_閱讀應用_.
- 1) 把練習原文中以「影像精確度方面」開頭的段落改寫成條列形式,保留其主要事實。
- 2) 按照練習原文,LungRT Pro可從普通CT圖像中提取哪些紋理特徵?
- 3) 照原樣寫出練習原文中介於「針對人工智能輔助放射治療系統」與「判斷,確保治療方案的合理性。」之間的內容,兩端字句都包括在內。

_練習原文_.

+ + + + +

左圖:LungRT Pro的操作界面,以不同顏色標示肺部高功能區,起輔助治療作用。右圖:LungRT Pro可從普通CT圖像中提取肺組織疏密、明暗變化等紋理特徵,並重構肺功能影像。
針對人工智能輔助放射治療系統LungRT Pro的結果可信度及使用安全性問題,蔡璟回應,任何AI相關系統的結果可信性,均建立在系統化研究基礎之上,關鍵在於是否達到臨床認可的精準度。
需由臨床試驗數據佐證
蔡璟表示,團隊並不追求結果和傳統肺功能影像百分百一致,而是通過大量數據與臨床試驗,驗證系統是否符合臨床使用標準──臨床決策本身帶有醫生的經驗屬性,醫生間的判斷差異客觀存在,因此系統的臨床適用性,最終需由臨床試驗數據來佐證。
對於系統使用的安全保障制度與流程,蔡璟介紹,放射治療領域本身具備成熟的質量控制體系,團隊主要考慮的節點在於針功能影像的精準度和患者個體差異。
影像精確度方面,團隊已積累大量臨床數據,目前系統準確率可達85%至90%,後續還將開展更多試驗進行統計驗證,並向醫生提供詳細數據,由醫生判斷是否適用於臨床。
至於放射治療計劃系統部分,蔡璟指出,該系統採用的方法誤差較小,且在常規治療中已形成完備的質量驗證流程,安全性與可靠性毋須過多擔憂。
同時,他建議,患者個體存在差異,醫生在使用系統時需結合自身臨床經驗進行個性化判斷,確保治療方案的合理性。

+ + + + +

_所附材料_.
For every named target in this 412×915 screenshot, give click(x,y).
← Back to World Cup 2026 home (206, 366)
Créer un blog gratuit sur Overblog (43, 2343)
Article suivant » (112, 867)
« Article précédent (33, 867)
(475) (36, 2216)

+ + + + +

_參考答案_.
- 1)
- 團隊已累積大量臨床數據。
- 目前系統準確率可達85%至90%。
- 後續將開展更多試驗進行統計驗證,並向醫生提供詳細數據。
- 是否適用於臨床,由醫生判斷。

- 2) 肺組織疏密、明暗變化等紋理特徵。

- 3)
針對人工智能輔助放射治療系統LungRT Pro的結果可信度及使用安全性問題,蔡璟回應,任何AI相關系統的結果可信性,均建立在系統化研究基礎之上,關鍵在於是否達到臨床認可的精準度。
需由臨床試驗數據佐證
蔡璟表示,團隊並不追求結果和傳統肺功能影像百分百一致,而是通過大量數據與臨床試驗,驗證系統是否符合臨床使用標準──臨床決策本身帶有醫生的經驗屬性,醫生間的判斷差異客觀存在,因此系統的臨床適用性,最終需由臨床試驗數據來佐證。
對於系統使用的安全保障制度與流程,蔡璟介紹,放射治療領域本身具備成熟的質量控制體系,團隊主要考慮的節點在於針功能影像的精準度和患者個體差異。
影像精確度方面,團隊已積累大量臨床數據,目前系統準確率可達85%至90%,後續還將開展更多試驗進行統計驗證,並向醫生提供詳細數據,由醫生判斷是否適用於臨床。
至於放射治療計劃系統部分,蔡璟指出,該系統採用的方法誤差較小,且在常規治療中已形成完備的質量驗證流程,安全性與可靠性毋須過多擔憂。
同時,他建議,患者個體存在差異,醫生在使用系統時需結合自身臨床經驗進行個性化判斷,確保治療方案的合理性。